Anthony Fowler is a professor at the University of Chicago School of Public Policy. He studied voter turnout in West Virginia, which he says was the first state to allow foreign voters to vote online in the 2018 U.S. federal midterm election.

Fowler said nearly half of the counties in the state had chosen to allow online voting, so he was able to compare those who could vote online to those who had to vote by mail.

Voters head to the polls as early voting begins Wednesday, Oct. 26 in Huntington, West Virginia. Anthony Fowler, a professor at the University of Chicago, said the state was the first to allow online voting for foreign voters in the 2018 US federal midterm elections. (Sholten Singer/The Herald-Dispatch via AP)

“I believe that participation has increased among [online] group by something like three to five percentage points,” he said.

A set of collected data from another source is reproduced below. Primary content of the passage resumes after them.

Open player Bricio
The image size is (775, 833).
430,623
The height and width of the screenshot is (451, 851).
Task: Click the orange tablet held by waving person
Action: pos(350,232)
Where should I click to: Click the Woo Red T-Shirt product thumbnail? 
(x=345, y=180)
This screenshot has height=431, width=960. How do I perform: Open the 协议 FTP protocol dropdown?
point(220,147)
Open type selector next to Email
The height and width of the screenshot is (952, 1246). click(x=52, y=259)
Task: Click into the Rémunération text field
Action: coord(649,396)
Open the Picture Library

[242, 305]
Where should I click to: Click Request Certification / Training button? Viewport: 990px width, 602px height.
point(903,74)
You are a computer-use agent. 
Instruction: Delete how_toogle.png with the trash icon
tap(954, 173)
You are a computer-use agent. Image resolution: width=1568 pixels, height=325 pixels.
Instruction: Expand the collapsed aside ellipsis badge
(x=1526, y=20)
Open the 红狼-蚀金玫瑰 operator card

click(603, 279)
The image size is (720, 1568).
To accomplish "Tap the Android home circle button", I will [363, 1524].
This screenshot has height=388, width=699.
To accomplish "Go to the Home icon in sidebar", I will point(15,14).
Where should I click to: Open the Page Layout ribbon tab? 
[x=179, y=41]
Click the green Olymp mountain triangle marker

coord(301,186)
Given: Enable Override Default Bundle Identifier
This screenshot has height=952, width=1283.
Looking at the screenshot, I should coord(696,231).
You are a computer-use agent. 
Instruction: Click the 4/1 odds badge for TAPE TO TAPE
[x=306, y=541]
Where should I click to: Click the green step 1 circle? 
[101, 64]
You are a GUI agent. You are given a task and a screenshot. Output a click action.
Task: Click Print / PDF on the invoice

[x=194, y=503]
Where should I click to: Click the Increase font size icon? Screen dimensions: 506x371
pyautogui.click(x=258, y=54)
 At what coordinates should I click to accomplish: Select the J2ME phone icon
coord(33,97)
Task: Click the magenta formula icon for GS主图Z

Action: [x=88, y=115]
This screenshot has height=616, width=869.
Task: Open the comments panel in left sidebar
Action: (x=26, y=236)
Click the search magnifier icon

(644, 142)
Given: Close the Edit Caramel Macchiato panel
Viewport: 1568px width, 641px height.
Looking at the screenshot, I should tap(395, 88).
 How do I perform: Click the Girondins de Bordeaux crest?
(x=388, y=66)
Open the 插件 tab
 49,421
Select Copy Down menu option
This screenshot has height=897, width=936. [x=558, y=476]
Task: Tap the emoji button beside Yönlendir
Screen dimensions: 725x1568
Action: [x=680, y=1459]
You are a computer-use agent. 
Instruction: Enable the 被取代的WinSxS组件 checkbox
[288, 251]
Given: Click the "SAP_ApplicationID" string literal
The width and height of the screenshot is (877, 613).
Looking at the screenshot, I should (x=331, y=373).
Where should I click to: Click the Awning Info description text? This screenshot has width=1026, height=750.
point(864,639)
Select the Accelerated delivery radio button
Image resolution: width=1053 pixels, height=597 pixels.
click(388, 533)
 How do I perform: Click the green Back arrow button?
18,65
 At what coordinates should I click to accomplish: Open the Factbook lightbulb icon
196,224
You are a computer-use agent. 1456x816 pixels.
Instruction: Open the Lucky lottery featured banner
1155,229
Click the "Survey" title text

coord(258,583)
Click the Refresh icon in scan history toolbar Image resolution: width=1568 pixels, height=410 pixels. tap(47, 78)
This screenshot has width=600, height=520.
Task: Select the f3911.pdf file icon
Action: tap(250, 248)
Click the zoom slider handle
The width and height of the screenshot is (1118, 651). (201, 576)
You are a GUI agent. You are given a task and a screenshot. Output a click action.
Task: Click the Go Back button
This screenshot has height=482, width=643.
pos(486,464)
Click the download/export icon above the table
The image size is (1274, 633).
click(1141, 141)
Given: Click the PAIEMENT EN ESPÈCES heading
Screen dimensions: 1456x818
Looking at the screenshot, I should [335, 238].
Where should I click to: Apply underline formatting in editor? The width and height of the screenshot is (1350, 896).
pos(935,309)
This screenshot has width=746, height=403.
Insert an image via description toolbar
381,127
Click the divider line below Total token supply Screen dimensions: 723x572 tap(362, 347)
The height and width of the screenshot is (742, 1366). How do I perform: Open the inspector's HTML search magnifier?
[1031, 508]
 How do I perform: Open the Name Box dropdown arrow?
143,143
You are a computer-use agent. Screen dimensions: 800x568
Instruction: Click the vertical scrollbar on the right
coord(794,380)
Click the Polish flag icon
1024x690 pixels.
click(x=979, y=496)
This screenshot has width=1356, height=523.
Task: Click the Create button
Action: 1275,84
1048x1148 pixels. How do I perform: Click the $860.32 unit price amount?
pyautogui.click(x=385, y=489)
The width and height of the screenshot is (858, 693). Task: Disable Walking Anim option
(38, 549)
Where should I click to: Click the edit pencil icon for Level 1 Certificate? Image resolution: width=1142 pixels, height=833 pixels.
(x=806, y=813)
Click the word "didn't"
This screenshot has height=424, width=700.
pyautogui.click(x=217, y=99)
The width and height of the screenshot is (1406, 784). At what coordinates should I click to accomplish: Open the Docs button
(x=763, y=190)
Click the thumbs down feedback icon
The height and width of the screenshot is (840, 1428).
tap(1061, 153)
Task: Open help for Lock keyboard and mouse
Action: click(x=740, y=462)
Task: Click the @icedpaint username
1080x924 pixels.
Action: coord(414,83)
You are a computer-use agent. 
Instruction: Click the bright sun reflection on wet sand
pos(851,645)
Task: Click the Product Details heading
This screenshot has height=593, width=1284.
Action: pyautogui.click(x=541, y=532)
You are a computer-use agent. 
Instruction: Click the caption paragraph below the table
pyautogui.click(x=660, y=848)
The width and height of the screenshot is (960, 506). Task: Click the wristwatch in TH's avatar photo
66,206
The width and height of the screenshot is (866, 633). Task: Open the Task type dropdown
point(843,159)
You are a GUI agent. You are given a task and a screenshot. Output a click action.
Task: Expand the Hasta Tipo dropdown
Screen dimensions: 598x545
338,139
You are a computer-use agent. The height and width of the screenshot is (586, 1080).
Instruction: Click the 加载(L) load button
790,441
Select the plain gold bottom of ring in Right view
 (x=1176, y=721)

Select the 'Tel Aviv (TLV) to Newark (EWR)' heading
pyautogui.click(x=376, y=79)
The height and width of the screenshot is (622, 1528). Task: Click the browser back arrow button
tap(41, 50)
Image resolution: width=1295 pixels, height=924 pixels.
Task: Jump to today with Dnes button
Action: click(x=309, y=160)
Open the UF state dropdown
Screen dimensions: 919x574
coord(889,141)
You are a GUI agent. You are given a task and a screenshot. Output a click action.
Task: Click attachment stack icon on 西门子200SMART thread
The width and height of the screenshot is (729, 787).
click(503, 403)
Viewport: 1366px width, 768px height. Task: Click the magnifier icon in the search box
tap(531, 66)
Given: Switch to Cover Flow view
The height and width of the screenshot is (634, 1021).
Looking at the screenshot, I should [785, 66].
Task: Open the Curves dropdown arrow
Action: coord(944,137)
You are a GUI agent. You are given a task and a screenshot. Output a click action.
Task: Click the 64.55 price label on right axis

“It’s not a massive effect, but it’s bigger than the effects of many other kinds of performance, certainly bigger than many efforts to get the vote.”

Goodman, who studies online voting at Brock University, said more research is needed to understand the overall impact of online voting on turnout.

“I don’t think we’ve necessarily had the right data or experience to study or look at this problem.”

More people are voting online

Several Ontario municipalities, including Kingston, Markham and Burlington, point out that the overall percentage of votes cast online increases with each election.

Some cities, however, have removed or limited paper ballots, so internet voting is the only option.

Nicole Cooper, the clerk of Ajax, which has seen voter turnout drop 10 percentage points this election, said exit polls suggest residents “overwhelmingly” support internet voting.

She said the city will continue to offer the technology.

Mark Guinto, spokesman for nearby Pickering, said that was also the case for his town.

“At a time of declining voter turnout, it’s critical that we provide our residents with more accessible and convenient voting options.”